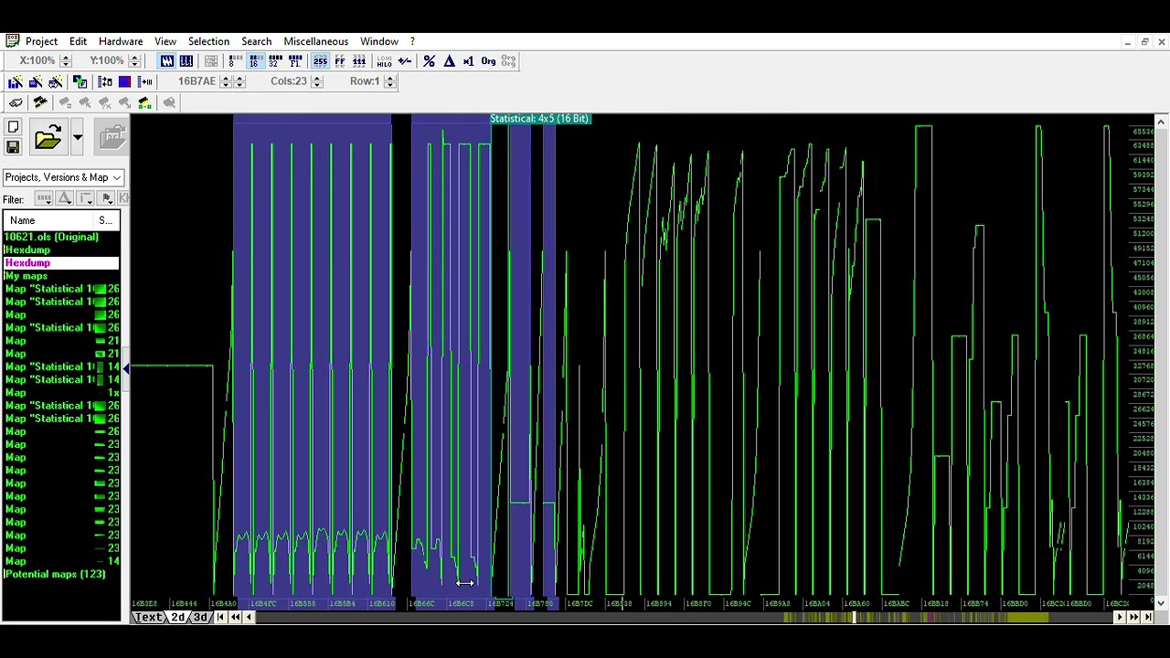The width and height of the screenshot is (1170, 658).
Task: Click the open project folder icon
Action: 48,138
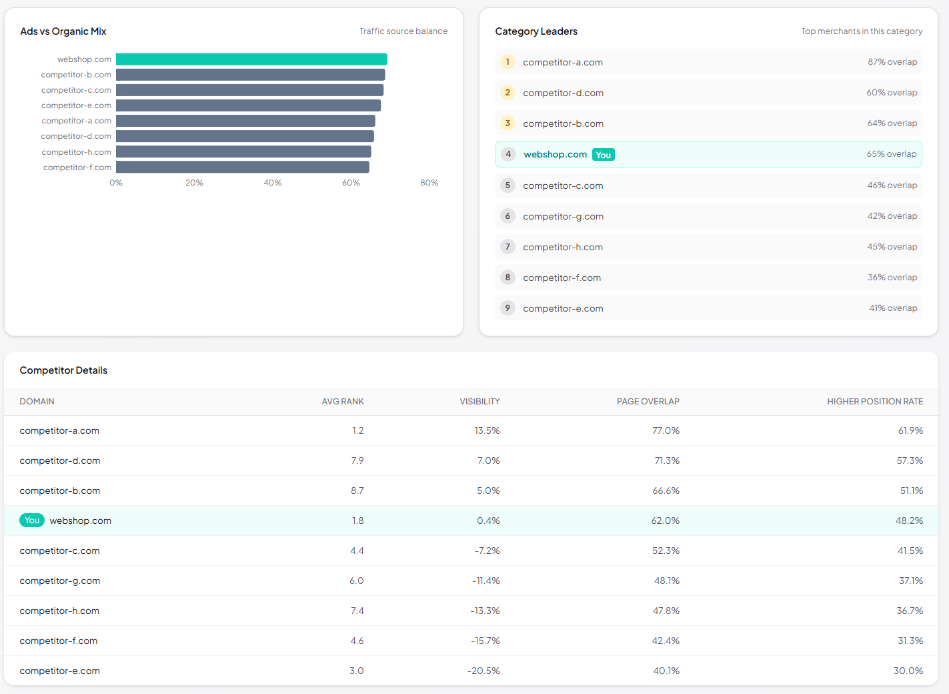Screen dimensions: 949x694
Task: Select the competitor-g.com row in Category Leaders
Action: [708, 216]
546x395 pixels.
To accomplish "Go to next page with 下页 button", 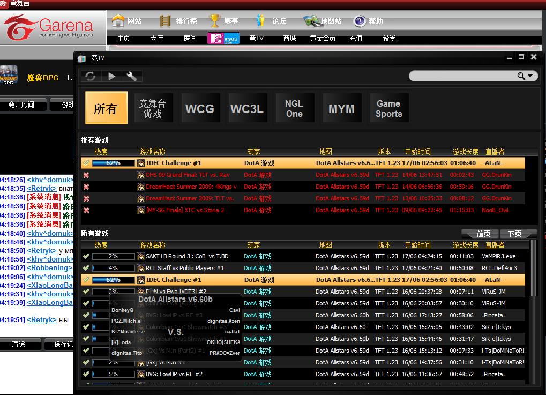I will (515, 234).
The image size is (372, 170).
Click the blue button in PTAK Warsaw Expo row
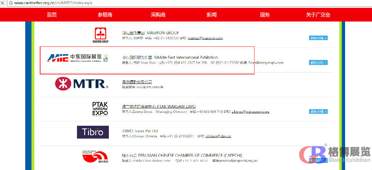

------------------------------

- _TASK DIRECTIONS_: Begin at the line containing "The image size is (372, 170)." and restate exactly every line through the end of the material, skipping the pictures.

- _SOLUTION TO THE EXERCISE_:
The image size is (372, 170).
Click the blue button in PTAK Warsaw Expo row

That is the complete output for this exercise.